Data records
--------

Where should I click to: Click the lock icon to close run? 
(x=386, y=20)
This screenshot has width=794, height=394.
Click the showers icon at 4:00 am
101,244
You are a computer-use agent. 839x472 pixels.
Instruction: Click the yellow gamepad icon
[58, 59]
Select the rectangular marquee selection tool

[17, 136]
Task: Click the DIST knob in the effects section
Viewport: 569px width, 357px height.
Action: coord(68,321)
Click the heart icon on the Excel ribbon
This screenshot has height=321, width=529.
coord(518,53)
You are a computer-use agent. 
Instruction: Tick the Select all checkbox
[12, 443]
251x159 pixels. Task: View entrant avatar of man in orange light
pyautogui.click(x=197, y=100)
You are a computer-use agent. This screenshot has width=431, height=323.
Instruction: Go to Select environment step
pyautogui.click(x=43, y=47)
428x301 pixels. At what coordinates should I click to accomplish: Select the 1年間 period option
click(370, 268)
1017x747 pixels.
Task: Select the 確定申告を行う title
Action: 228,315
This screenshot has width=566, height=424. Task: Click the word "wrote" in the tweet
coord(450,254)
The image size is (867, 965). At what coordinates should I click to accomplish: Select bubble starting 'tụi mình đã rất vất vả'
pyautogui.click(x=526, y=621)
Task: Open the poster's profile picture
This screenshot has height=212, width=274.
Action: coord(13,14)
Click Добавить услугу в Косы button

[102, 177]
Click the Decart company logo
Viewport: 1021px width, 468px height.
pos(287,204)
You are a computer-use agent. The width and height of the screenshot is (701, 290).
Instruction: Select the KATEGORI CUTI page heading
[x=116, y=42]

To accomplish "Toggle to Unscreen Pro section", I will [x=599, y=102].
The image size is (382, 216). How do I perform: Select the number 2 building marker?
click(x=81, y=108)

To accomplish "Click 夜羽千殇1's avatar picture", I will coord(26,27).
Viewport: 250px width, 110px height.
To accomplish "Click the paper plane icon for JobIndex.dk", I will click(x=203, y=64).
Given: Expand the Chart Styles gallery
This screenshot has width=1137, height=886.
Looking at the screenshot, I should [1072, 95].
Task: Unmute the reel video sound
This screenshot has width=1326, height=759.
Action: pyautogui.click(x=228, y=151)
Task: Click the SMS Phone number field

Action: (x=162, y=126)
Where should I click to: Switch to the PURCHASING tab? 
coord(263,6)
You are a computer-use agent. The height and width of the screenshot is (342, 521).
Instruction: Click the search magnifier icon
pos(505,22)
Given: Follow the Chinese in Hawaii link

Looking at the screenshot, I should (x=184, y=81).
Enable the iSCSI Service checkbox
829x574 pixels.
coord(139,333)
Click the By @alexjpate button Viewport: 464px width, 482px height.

--------

### TASK DIRECTIONS
Which lines hold the word "section"? Return all of them from the records above.

### EXERCISE ANSWER
Task: Click the DIST knob in the effects section
To accomplish "Toggle to Unscreen Pro section", I will [x=599, y=102].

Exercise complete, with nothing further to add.